Exercise objective → A faithful copy of every entry is the goal; keep the images out of it.

Material provided →
[Start of Attachment]

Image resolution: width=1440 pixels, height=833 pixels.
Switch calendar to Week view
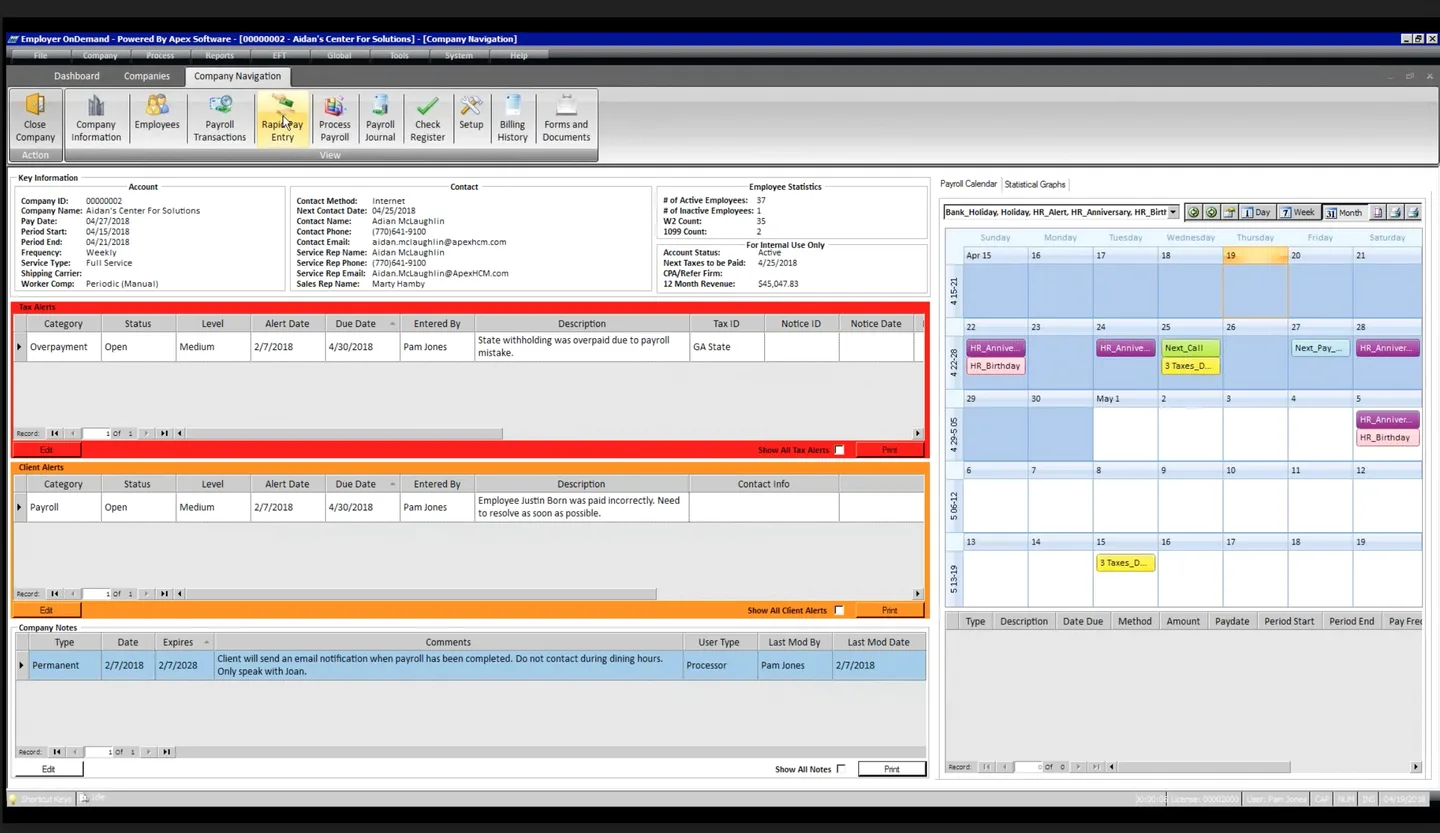1297,211
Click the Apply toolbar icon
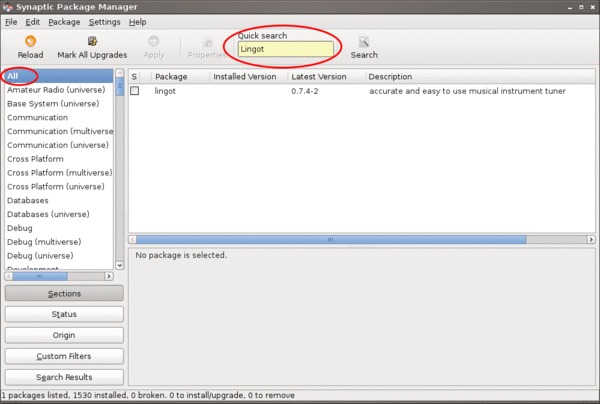 tap(153, 42)
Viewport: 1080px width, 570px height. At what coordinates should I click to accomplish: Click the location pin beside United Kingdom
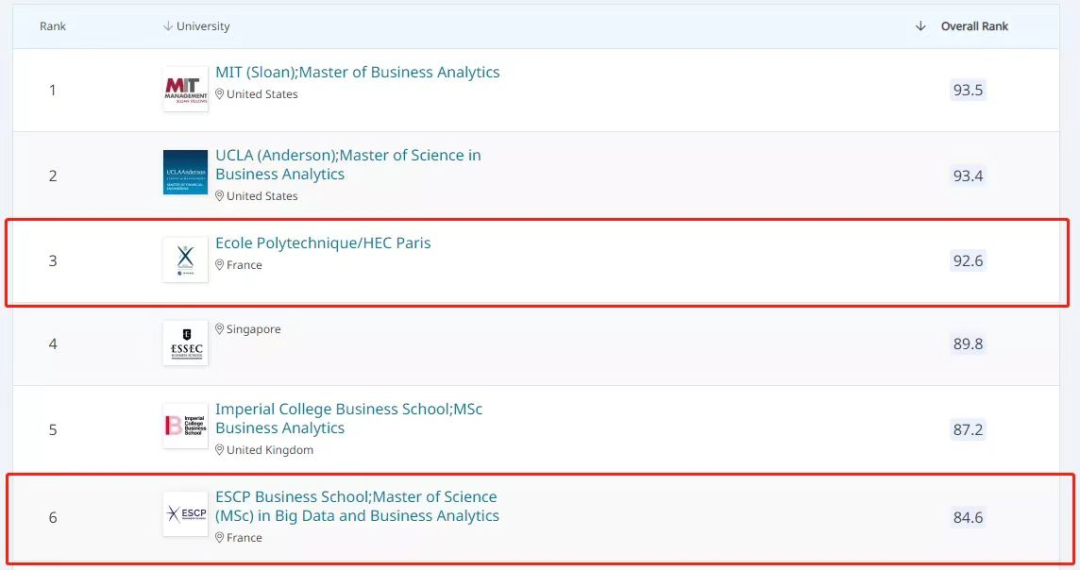(220, 450)
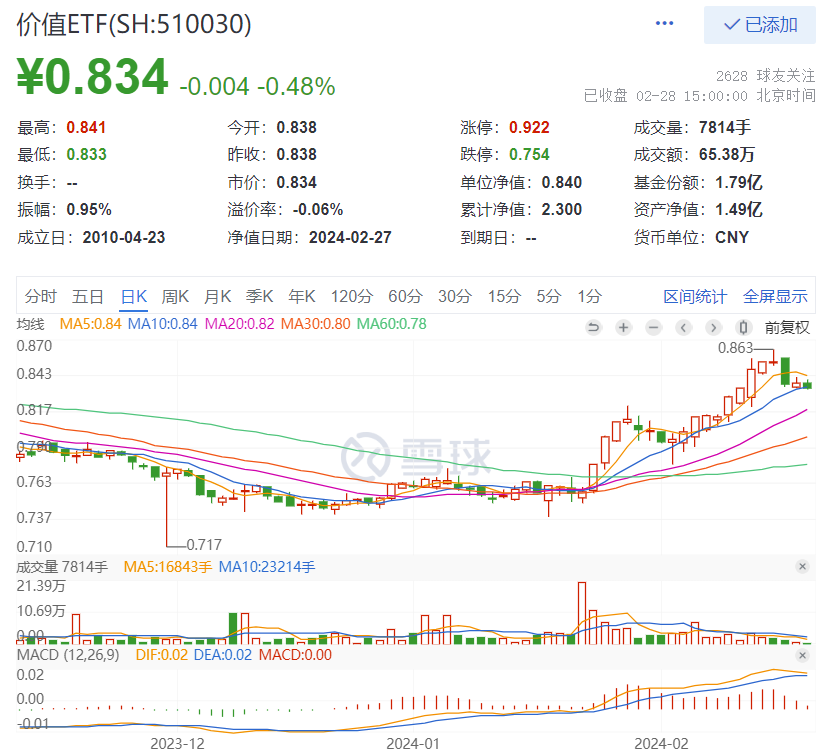Click the candlestick style icon

pos(743,327)
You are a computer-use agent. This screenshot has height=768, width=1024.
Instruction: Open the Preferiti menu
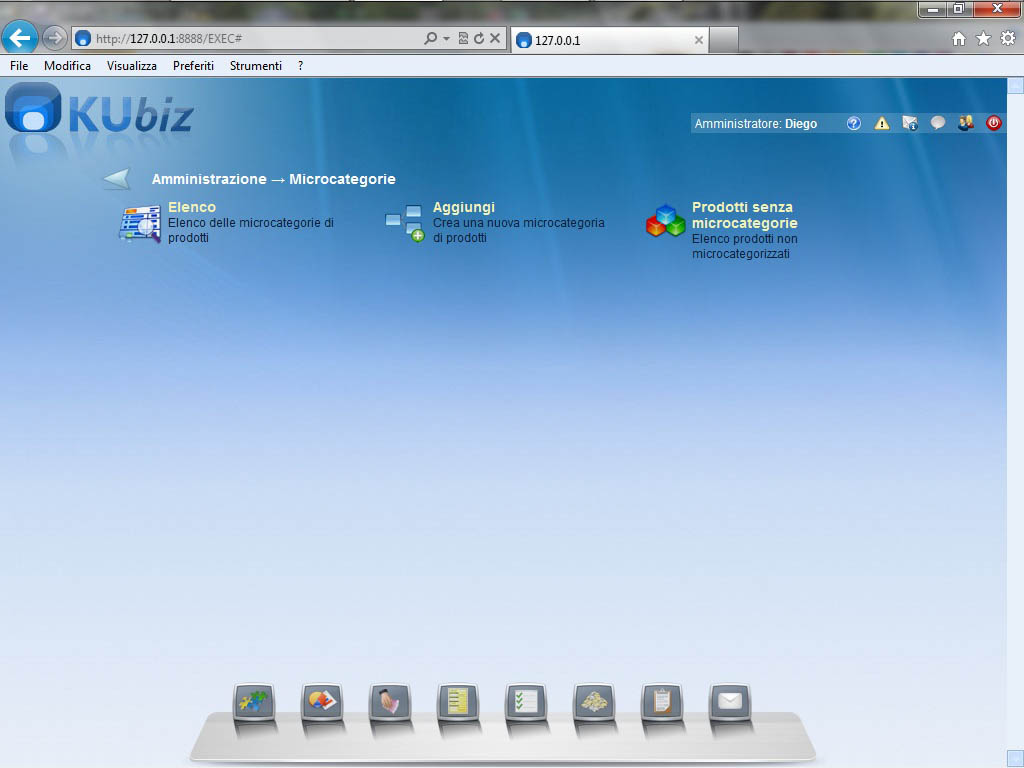coord(193,66)
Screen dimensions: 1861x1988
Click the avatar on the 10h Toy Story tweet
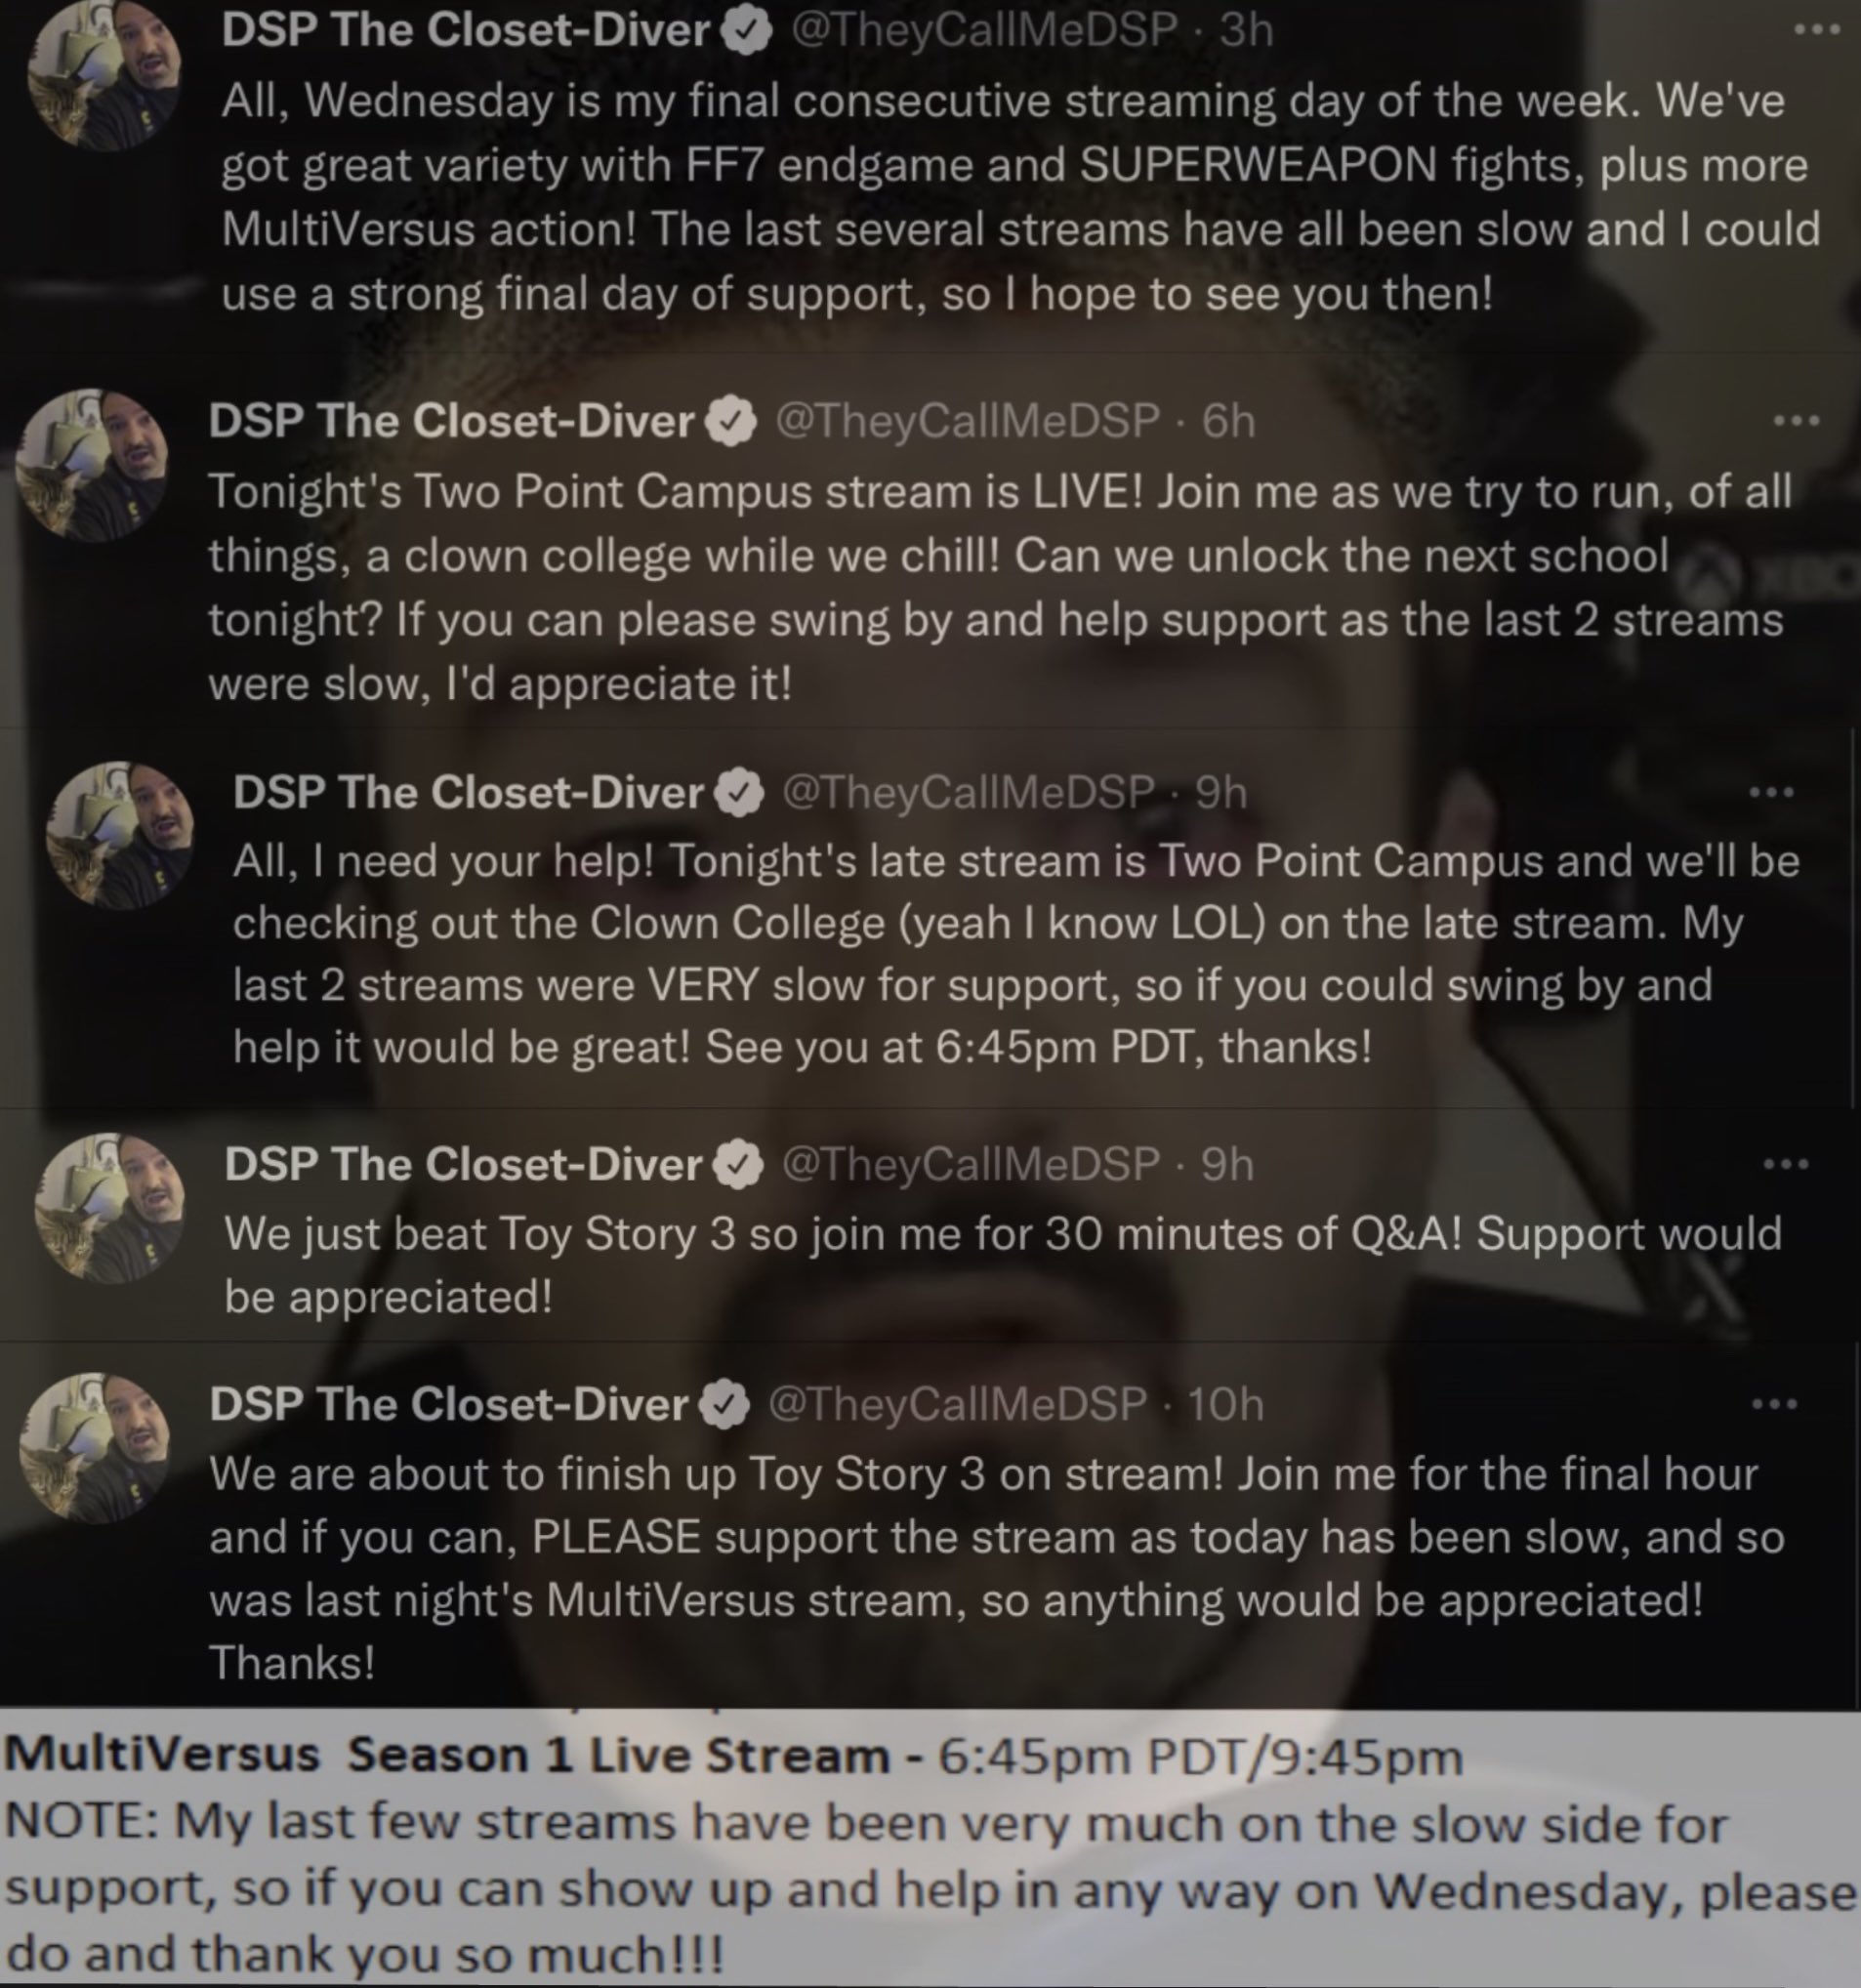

[End of Attachment]

Result of this task →
Image resolution: width=1440 pixels, height=833 pixels.
Switch calendar to Week view
1297,211
Click the Apply toolbar icon
 tap(153, 42)
Viewport: 1080px width, 570px height. At what coordinates should I click to accomplish: Click the location pin beside United Kingdom
(220, 450)
Click the candlestick style icon

pos(743,327)
You are a computer-use agent. This screenshot has height=768, width=1024.
Instruction: Open the Preferiti menu
coord(193,66)
Screen dimensions: 1861x1988
Click the avatar on the 10h Toy Story tweet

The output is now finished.